Year 311 BC was a year of the pre-Julian Roman calendar. At the time, it was known as the Year of the Consulship of Brutus and Barbula (or, less frequently, year 443 Ab urbe condita). The denomination 311 BC for this year has been used since the early medieval period, when the Anno Domini calendar era became the prevalent method in Europe for naming years.

Events 
 By place 
 Seleucid Empire 
 Seleucus reestablishes himself as satrap of Babylonia and asserts control over Media and Susiana (Elam).

 Asia Minor and Syria 
 Ptolemy tries to occupy Syria. However, Demetrius Poliorcetes wins a battle over Ptolemy's forces and Antigonus enters Syria in force. So, after only a few months, Ptolemy evacuates his forces from Syria.

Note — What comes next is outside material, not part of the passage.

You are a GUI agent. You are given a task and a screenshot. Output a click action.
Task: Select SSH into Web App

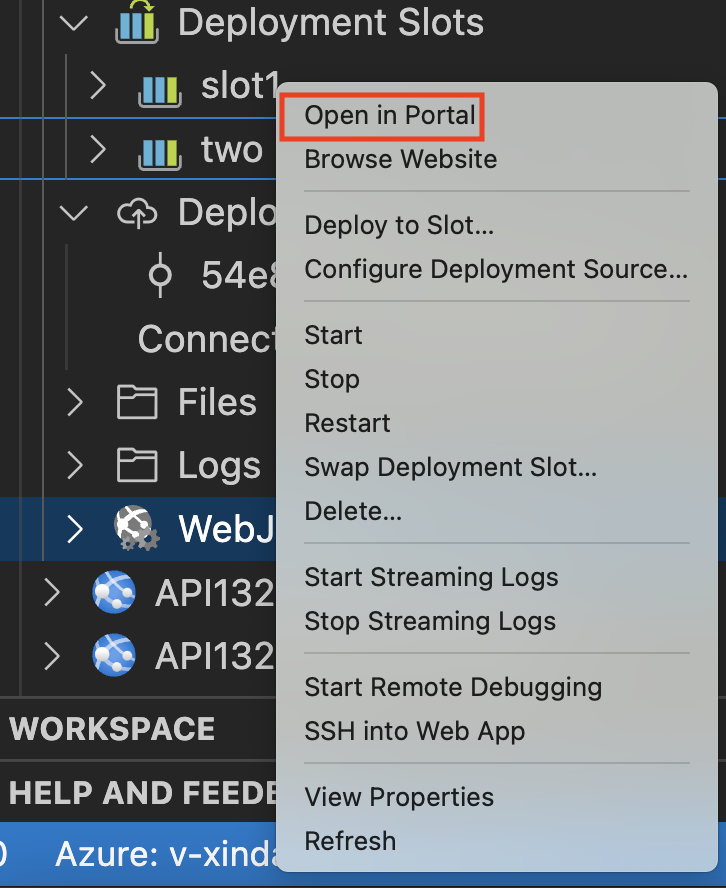415,731
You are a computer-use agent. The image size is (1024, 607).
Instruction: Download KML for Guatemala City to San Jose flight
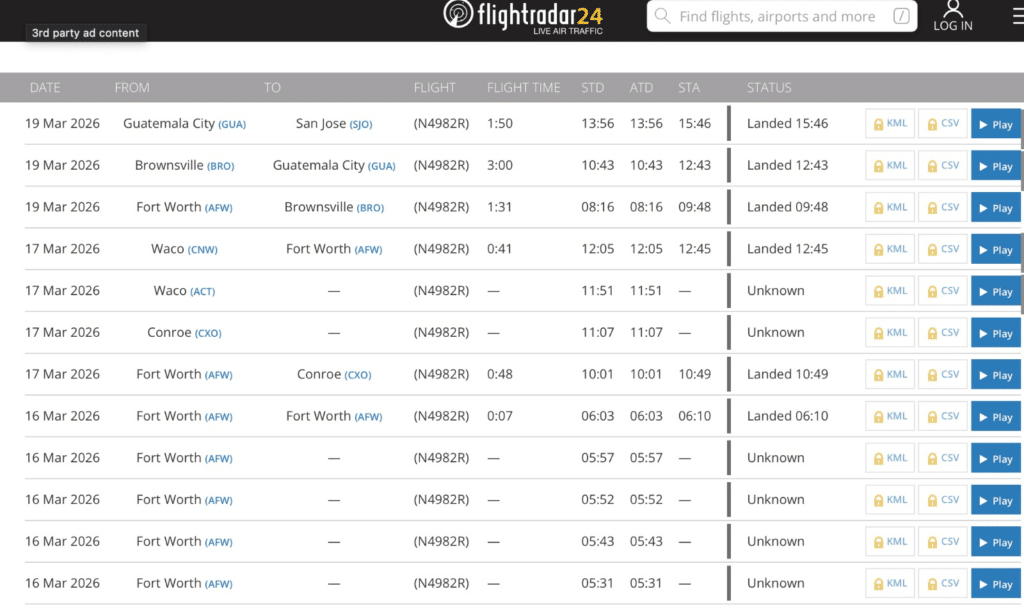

 In view of the threat by Seleucus to his control of the East, Antigonus decides to make peace with all of his adversaries, except Seleucus, who now holds Babylon. All of the diadochi confirm the existing boundaries and the freedom of the Greek cities. Ptolemy and Lysimachus are confirmed as satraps of Egypt and Thrace, respectively, and Antigonus and Cassander are confirmed as commanders of the army in Asia and Europe. Antigonus, no longer regent but now titled the strategos (officer in charge) of the whole of Asia, rules in Syria from the Hellespont to the Euphrates, including Asia Minor.
 It is agreed by all parties that the young king Alexander IV of Macedon, son of Alexander the Great, will become king of the whole empire when he comes of age in six years' time.

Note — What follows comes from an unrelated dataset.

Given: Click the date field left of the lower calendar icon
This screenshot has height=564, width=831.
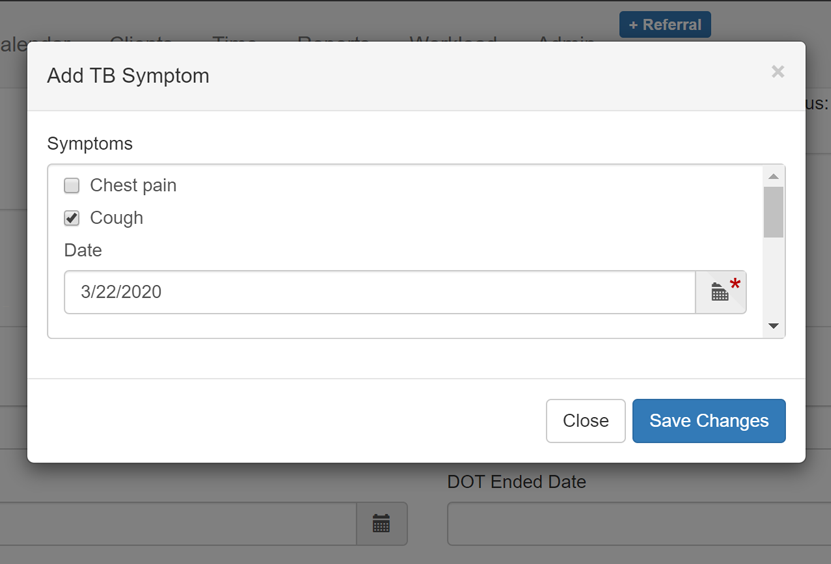Looking at the screenshot, I should click(178, 524).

 The peace agreement between the diadochi is soon violated. On the pretext that garrisons have been placed in some of the free Greek cities by Antigonus. Ptolemy and Cassander renew hostilities against him.

 Sicily 
 The Carthaginian general Hamilcar crosses the Mediterranean with an army and wins the Battle of Himera against Agathocles, the tyrant of Syracuse.
 Hamilcar then proceeds with laying siege to Syracuse, where Agathocles had retreated.